Thirty-four chest X-rays were performed within <5 h following 34 BT procedures in 12 patients. In 91% of cases, radiological abnormalities were seen, designated as peribronchial consolidations (97%) and/or atelectasis (29%). Ultra-low-dose (ULD) chest CTs were performed following 16 BT procedures showing abnormalities in all. Four different radiological patterns were identified: peribronchial consolidations with surrounding ground glass opacities (94%), atelectasis (38%), partial bronchial occlusions (63%), and bronchial dilatations (19%). No bronchoscopic intervention was needed. At 6 months' follow-up, in a single patient, high-resolution chest CT showed a focal bronchiectasis in a single airway.

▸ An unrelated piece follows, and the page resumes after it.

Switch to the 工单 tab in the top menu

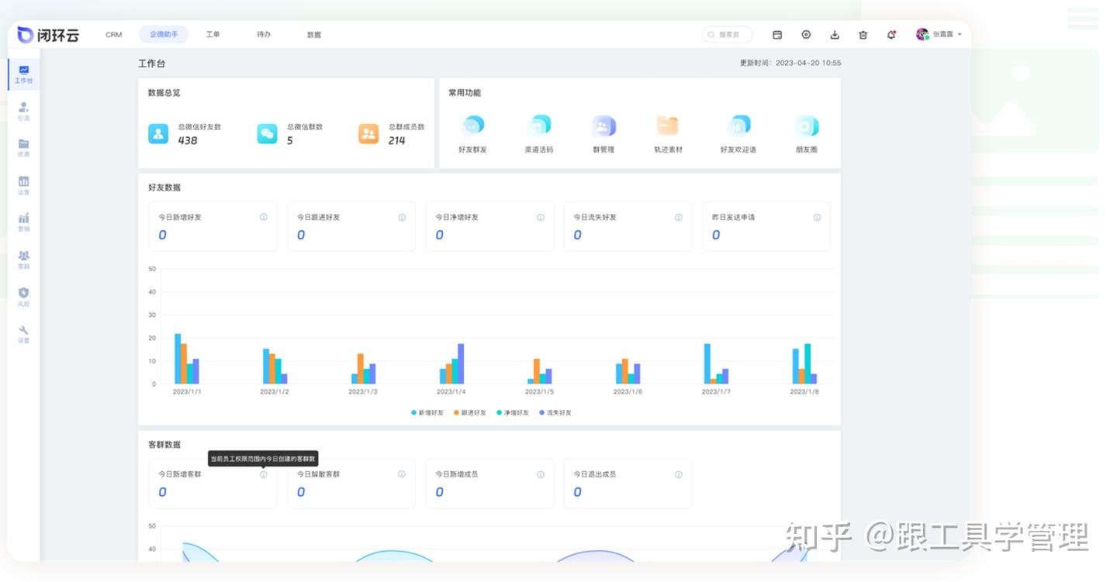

There is a high incidence of acute radiological abnormalities after BT. Four distinct radiological patterns can be identified on ULD chest CT, which resolve without clinical impact in virtually all cases.
支气管热成形术(BT)是一种基于向大气道输送射频能量治疗严重哮喘的新方法。尽管已经报道了令人印象深刻的影像学异常,但 BT 后急性影像学异常的发生率、模式和随时间的变化尚不清楚。
评估 BT 后急性影像学异常的发生率、模式和随时间的变化。
这是一项对参与 TASMA 试验的严重哮喘患者进行的前瞻性、观察性影像学研究。在 BT 前后、6 周内和 6 个月随访时,常规进行肺部影像学(胸部 X 线和/或计算机断层扫描[CT])。
在 12 名患者的 34 次 BT 操作中,有 34 次在<5 小时内行胸部 X 射线检查。在 91%的病例中观察到影像学异常,表现为支气管周围实变(97%)和/或肺不张(29%)。在 16 次 BT 操作后进行了超低剂量(ULD)胸部 CT 检查,结果均显示异常。确定了四种不同的影像学模式:支气管周围实变伴周围磨玻璃影(94%)、肺不张(38%)、部分支气管闭塞(63%)和支气管扩张(19%)。不需要支气管镜介入。在 6 个月的随访中,在一名患者中,高分辨率胸部 CT 显示单个气道中出现局灶性支气管扩张。
BT 后急性影像学异常的发生率较高。ULD 胸部 CT 可识别出四种不同的影像学模式,几乎所有病例均无临床影响而自行缓解。